Your assignment: Reproduce all the data verbatim.

Dataset:
--

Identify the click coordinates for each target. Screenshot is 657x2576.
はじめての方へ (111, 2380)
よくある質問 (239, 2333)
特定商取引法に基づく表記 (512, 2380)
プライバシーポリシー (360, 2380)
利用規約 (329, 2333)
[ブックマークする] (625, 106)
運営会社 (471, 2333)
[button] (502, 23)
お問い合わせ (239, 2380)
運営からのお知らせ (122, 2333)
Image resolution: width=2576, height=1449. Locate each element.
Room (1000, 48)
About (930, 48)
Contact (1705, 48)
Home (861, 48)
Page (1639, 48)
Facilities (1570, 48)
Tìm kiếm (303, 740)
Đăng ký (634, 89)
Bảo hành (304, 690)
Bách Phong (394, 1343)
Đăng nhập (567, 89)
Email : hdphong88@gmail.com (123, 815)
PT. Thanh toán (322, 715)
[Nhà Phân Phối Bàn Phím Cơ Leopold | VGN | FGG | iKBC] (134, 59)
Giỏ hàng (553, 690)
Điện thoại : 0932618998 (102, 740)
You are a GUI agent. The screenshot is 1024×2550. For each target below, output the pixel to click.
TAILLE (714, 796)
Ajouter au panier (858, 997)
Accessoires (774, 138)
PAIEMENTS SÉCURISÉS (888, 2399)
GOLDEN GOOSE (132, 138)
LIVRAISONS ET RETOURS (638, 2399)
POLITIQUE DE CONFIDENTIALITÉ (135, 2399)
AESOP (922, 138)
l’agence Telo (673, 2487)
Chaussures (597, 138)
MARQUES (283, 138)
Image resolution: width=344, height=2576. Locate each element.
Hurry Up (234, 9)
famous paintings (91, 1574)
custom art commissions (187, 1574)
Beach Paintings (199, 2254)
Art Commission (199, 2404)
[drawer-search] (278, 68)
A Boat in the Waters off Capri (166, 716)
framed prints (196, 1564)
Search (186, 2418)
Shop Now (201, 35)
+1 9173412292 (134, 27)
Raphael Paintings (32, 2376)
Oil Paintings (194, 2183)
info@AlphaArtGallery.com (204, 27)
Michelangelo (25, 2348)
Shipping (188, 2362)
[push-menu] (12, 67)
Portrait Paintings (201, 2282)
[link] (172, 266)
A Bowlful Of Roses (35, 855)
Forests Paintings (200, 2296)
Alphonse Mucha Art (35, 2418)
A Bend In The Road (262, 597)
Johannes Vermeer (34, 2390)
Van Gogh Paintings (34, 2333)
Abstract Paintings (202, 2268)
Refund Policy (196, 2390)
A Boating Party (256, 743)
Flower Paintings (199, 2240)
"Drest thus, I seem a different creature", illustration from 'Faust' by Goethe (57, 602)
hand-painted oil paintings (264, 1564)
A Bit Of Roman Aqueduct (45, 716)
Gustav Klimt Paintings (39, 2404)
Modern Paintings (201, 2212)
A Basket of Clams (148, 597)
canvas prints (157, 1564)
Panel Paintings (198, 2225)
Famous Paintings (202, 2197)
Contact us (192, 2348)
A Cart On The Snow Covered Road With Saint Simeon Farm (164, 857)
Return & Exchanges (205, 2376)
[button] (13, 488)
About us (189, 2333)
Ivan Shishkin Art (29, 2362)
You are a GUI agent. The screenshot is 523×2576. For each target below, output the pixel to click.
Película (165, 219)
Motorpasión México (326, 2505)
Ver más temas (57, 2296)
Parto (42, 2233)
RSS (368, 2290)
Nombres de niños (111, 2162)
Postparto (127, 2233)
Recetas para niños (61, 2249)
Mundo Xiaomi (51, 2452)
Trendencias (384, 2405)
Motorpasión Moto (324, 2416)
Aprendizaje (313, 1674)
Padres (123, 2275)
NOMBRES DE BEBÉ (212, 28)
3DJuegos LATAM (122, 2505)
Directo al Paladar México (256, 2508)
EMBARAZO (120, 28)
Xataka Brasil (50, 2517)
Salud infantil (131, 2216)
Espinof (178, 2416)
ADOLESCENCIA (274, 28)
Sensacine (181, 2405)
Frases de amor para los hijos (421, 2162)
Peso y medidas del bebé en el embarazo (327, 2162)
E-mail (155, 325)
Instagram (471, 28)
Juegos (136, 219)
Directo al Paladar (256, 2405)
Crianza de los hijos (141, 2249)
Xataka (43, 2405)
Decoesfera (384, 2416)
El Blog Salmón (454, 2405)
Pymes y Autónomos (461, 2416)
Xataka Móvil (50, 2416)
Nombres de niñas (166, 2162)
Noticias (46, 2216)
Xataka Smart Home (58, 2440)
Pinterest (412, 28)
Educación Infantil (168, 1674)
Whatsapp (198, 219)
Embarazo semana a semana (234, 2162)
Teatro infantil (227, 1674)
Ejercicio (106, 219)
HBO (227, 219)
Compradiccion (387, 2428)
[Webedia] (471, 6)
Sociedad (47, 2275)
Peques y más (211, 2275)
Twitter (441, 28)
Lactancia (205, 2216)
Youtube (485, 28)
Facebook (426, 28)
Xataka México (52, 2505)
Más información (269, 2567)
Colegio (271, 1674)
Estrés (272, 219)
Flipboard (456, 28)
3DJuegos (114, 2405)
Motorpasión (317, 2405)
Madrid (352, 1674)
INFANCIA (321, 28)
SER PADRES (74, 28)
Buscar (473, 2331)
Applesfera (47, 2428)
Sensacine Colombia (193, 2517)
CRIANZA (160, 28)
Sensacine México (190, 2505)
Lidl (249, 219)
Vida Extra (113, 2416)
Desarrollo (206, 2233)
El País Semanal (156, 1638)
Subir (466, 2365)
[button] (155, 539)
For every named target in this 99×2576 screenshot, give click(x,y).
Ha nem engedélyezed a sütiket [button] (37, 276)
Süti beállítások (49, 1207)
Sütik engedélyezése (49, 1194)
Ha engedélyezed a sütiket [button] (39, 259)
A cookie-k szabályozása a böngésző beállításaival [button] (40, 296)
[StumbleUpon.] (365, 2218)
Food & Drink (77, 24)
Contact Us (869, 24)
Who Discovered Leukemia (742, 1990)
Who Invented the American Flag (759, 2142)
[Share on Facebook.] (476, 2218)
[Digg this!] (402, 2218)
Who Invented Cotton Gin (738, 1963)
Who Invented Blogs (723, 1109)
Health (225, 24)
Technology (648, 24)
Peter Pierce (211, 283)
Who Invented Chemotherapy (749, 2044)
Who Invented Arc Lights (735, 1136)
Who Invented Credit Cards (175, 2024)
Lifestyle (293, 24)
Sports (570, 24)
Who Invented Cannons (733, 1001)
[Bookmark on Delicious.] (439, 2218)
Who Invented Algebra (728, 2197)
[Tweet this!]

--

Written reply:
Identify the click coordinates for each target. Screenshot is 657x2576.
はじめての方へ (111, 2380)
よくある質問 (239, 2333)
特定商取引法に基づく表記 (512, 2380)
プライバシーポリシー (360, 2380)
利用規約 (329, 2333)
[ブックマークする] (625, 106)
運営会社 (471, 2333)
[button] (502, 23)
お問い合わせ (239, 2380)
運営からのお知らせ (122, 2333)
Image resolution: width=2576, height=1449. Locate each element.
Room (1000, 48)
About (930, 48)
Contact (1705, 48)
Home (861, 48)
Page (1639, 48)
Facilities (1570, 48)
Tìm kiếm (303, 740)
Đăng ký (634, 89)
Bảo hành (304, 690)
Bách Phong (394, 1343)
Đăng nhập (567, 89)
Email : hdphong88@gmail.com (123, 815)
PT. Thanh toán (322, 715)
[Nhà Phân Phối Bàn Phím Cơ Leopold | VGN | FGG | iKBC] (134, 59)
Giỏ hàng (553, 690)
Điện thoại : 0932618998 (102, 740)
You are a GUI agent. The screenshot is 1024×2550. For each target below, output the pixel to click.
TAILLE (714, 796)
Ajouter au panier (858, 997)
Accessoires (774, 138)
PAIEMENTS SÉCURISÉS (888, 2399)
GOLDEN GOOSE (132, 138)
LIVRAISONS ET RETOURS (638, 2399)
POLITIQUE DE CONFIDENTIALITÉ (135, 2399)
AESOP (922, 138)
l’agence Telo (673, 2487)
Chaussures (597, 138)
MARQUES (283, 138)
Image resolution: width=344, height=2576. Locate each element.
Hurry Up (234, 9)
famous paintings (91, 1574)
custom art commissions (187, 1574)
Beach Paintings (199, 2254)
Art Commission (199, 2404)
[drawer-search] (278, 68)
A Boat in the Waters off Capri (166, 716)
framed prints (196, 1564)
Search (186, 2418)
Shop Now (201, 35)
+1 9173412292 (134, 27)
Raphael Paintings (32, 2376)
Oil Paintings (194, 2183)
info@AlphaArtGallery.com (204, 27)
Michelangelo (25, 2348)
Shipping (188, 2362)
[push-menu] (12, 67)
Portrait Paintings (201, 2282)
[link] (172, 266)
A Bowlful Of Roses (35, 855)
Forests Paintings (200, 2296)
Alphonse Mucha Art (35, 2418)
A Bend In The Road (262, 597)
Johannes Vermeer (34, 2390)
Van Gogh Paintings (34, 2333)
Abstract Paintings (202, 2268)
Refund Policy (196, 2390)
A Boating Party (256, 743)
Flower Paintings (199, 2240)
"Drest thus, I seem a different creature", illustration from 'Faust' by Goethe (57, 602)
hand-painted oil paintings (264, 1564)
A Bit Of Roman Aqueduct (45, 716)
Gustav Klimt Paintings (39, 2404)
Modern Paintings (201, 2212)
A Basket of Clams (148, 597)
canvas prints (157, 1564)
Panel Paintings (198, 2225)
Famous Paintings (202, 2197)
Contact us (192, 2348)
A Cart On The Snow Covered Road With Saint Simeon Farm (164, 857)
Return & Exchanges (205, 2376)
[button] (13, 488)
About us (189, 2333)
Ivan Shishkin Art (29, 2362)
You are a GUI agent. The screenshot is 523×2576. For each target below, output the pixel to click.
Película (165, 219)
Motorpasión México (326, 2505)
Ver más temas (57, 2296)
Parto (42, 2233)
RSS (368, 2290)
Nombres de niños (111, 2162)
Postparto (127, 2233)
Recetas para niños (61, 2249)
Mundo Xiaomi (51, 2452)
Trendencias (384, 2405)
Motorpasión Moto (324, 2416)
Aprendizaje (313, 1674)
Padres (123, 2275)
NOMBRES DE BEBÉ (212, 28)
3DJuegos LATAM (122, 2505)
Directo al Paladar México (256, 2508)
EMBARAZO (120, 28)
Xataka Brasil (50, 2517)
Salud infantil (131, 2216)
Espinof (178, 2416)
ADOLESCENCIA (274, 28)
Sensacine (181, 2405)
Frases de amor para los hijos (421, 2162)
Peso y medidas del bebé en el embarazo (327, 2162)
E-mail (155, 325)
Instagram (471, 28)
Juegos (136, 219)
Directo al Paladar (256, 2405)
Crianza de los hijos (141, 2249)
Xataka (43, 2405)
Decoesfera (384, 2416)
El Blog Salmón (454, 2405)
Pymes y Autónomos (461, 2416)
Xataka Móvil (50, 2416)
Nombres de niñas (166, 2162)
Noticias (46, 2216)
Xataka Smart Home (58, 2440)
Pinterest (412, 28)
Educación Infantil (168, 1674)
Whatsapp (198, 219)
Embarazo semana a semana (234, 2162)
Teatro infantil (227, 1674)
Ejercicio (106, 219)
HBO (227, 219)
Compradiccion (387, 2428)
[Webedia] (471, 6)
Sociedad (47, 2275)
Peques y más (211, 2275)
Twitter (441, 28)
Lactancia (205, 2216)
Youtube (485, 28)
Facebook (426, 28)
Xataka México (52, 2505)
Más información (269, 2567)
Colegio (271, 1674)
Estrés (272, 219)
Flipboard (456, 28)
3DJuegos (114, 2405)
Motorpasión (317, 2405)
Madrid (352, 1674)
INFANCIA (321, 28)
SER PADRES (74, 28)
Buscar (473, 2331)
Applesfera (47, 2428)
Sensacine Colombia (193, 2517)
CRIANZA (160, 28)
Sensacine México (190, 2505)
Lidl (249, 219)
Vida Extra (113, 2416)
Desarrollo (206, 2233)
El País Semanal (156, 1638)
Subir (466, 2365)
[button] (155, 539)
For every named target in this 99×2576 screenshot, give click(x,y).
Ha nem engedélyezed a sütiket [button] (37, 276)
Süti beállítások (49, 1207)
Sütik engedélyezése (49, 1194)
Ha engedélyezed a sütiket [button] (39, 259)
A cookie-k szabályozása a böngésző beállításaival [button] (40, 296)
[StumbleUpon.] (365, 2218)
Food & Drink (77, 24)
Contact Us (869, 24)
Who Discovered Leukemia (742, 1990)
Who Invented the American Flag (759, 2142)
[Share on Facebook.] (476, 2218)
[Digg this!] (402, 2218)
Who Invented Cotton Gin (738, 1963)
Who Invented Blogs (723, 1109)
Health (225, 24)
Technology (648, 24)
Peter Pierce (211, 283)
Who Invented Chemotherapy (749, 2044)
Who Invented Arc Lights (735, 1136)
Who Invented Credit Cards (175, 2024)
Lifestyle (293, 24)
Sports (570, 24)
Who Invented Cannons (733, 1001)
[Bookmark on Delicious.] (439, 2218)
Who Invented Algebra (728, 2197)
[Tweet this!]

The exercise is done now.